- _TEXTO PROPORCIONADO_
________________________________________
Viernes 08 de Enero de 2010
Su apellido no pasa desapercibido. Ni para los hinchas, ni mucho menos para los integrantes de este plantel canalla. A Cristian Cuffaro Russo su condición de ser el hijo de Ariel, el entrenador del equipo, lo condiciona de antemano a justificar que tiene condiciones naturales para estar dentro del grupo. Pero él quiere probar que su presencia no es fruto de la portación genética. Por lo menos así lo exterioriza el juvenil zaguero, quien además está haciendo su primera pretemporada profesional. "Cuando se habla de ciertas cosas que no tienen nada que ver con la realidad me dan más fuerza de cambiar ese rótulo. Tengo el hambre de progresar y jugar en la primera de Central. Quiero demostrar que puedo tener mi propio nombre en este club. Y lo voy a lograr", sostiene el juvenil con total convencimiento.
—¿Y cómo tomás entonces esta pretemporada teniendo en cuenta que tu papá es tu técnico?
—Con normalidad. Tengo ganas de progresar desde lo deportivo. En cuanto a lo familiar, los dos somos profesionales. Cada uno hace su parte, y el trato acá es de jugador a técnico, nada más. Eso sí, en casa tengo claro que soy su hijo, je.
—¿Pero cuando estás entrenando, por ahí no pensás por dentro que el que te da las indicaciones es el que convive con vos?
________________________________________
- _EXTRACTOS DE DATOS_
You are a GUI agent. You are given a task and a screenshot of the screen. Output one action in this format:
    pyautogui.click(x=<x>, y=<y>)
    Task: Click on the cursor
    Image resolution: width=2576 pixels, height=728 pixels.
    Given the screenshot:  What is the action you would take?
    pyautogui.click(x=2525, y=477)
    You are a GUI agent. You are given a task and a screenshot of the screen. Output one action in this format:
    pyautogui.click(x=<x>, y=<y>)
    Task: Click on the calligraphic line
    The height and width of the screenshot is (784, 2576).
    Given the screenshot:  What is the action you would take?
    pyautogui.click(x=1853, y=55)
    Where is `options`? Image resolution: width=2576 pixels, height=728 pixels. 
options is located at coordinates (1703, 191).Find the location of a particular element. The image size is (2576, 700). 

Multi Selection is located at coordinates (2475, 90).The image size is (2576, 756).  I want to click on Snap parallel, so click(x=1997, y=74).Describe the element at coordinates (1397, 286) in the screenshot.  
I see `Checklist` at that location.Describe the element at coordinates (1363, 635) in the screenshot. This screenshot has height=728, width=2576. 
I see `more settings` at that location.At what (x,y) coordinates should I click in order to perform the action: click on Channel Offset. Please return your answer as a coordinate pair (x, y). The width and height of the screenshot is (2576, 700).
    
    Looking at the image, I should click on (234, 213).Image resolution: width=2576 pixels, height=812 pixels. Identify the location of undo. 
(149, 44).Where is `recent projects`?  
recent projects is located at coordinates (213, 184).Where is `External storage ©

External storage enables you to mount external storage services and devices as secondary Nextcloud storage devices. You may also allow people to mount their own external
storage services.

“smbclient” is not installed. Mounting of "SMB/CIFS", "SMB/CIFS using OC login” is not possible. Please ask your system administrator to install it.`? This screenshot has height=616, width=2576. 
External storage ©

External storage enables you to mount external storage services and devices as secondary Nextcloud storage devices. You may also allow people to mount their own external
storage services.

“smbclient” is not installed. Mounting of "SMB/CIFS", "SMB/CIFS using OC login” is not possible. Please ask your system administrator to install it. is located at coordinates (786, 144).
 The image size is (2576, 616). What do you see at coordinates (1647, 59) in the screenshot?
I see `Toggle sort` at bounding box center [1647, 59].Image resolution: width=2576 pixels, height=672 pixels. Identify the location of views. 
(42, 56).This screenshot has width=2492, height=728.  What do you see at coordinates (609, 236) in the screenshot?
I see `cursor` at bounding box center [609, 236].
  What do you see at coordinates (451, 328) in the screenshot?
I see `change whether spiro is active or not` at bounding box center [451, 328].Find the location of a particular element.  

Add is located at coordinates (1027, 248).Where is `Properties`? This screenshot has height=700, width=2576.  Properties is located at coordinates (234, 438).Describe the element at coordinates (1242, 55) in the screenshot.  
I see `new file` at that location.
________________________________________
- _LISTA DE TAREAS_
A. Enumera todas las oraciones que forman la respuesta de la entrevista que empieza con «Con normalidad».
B. Reproduce sin cambios el fragmento de la entrevista que comienza en las palabras "Viernes 08 de" y termina después de "con total convencimiento.".

- _RESPUESTAS_
A.
1. Con normalidad.
2. Tengo ganas de progresar desde lo deportivo.
3. En cuanto a lo familiar, los dos somos profesionales.
4. Cada uno hace su parte, y el trato acá es de jugador a técnico, nada más.
5. Eso sí, en casa tengo claro que soy su hijo, je.

B.
Viernes 08 de Enero de 2010
Su apellido no pasa desapercibido. Ni para los hinchas, ni mucho menos para los integrantes de este plantel canalla. A Cristian Cuffaro Russo su condición de ser el hijo de Ariel, el entrenador del equipo, lo condiciona de antemano a justificar que tiene condiciones naturales para estar dentro del grupo. Pero él quiere probar que su presencia no es fruto de la portación genética. Por lo menos así lo exterioriza el juvenil zaguero, quien además está haciendo su primera pretemporada profesional. "Cuando se habla de ciertas cosas que no tienen nada que ver con la realidad me dan más fuerza de cambiar ese rótulo. Tengo el hambre de progresar y jugar en la primera de Central. Quiero demostrar que puedo tener mi propio nombre en este club. Y lo voy a lograr", sostiene el juvenil con total convencimiento.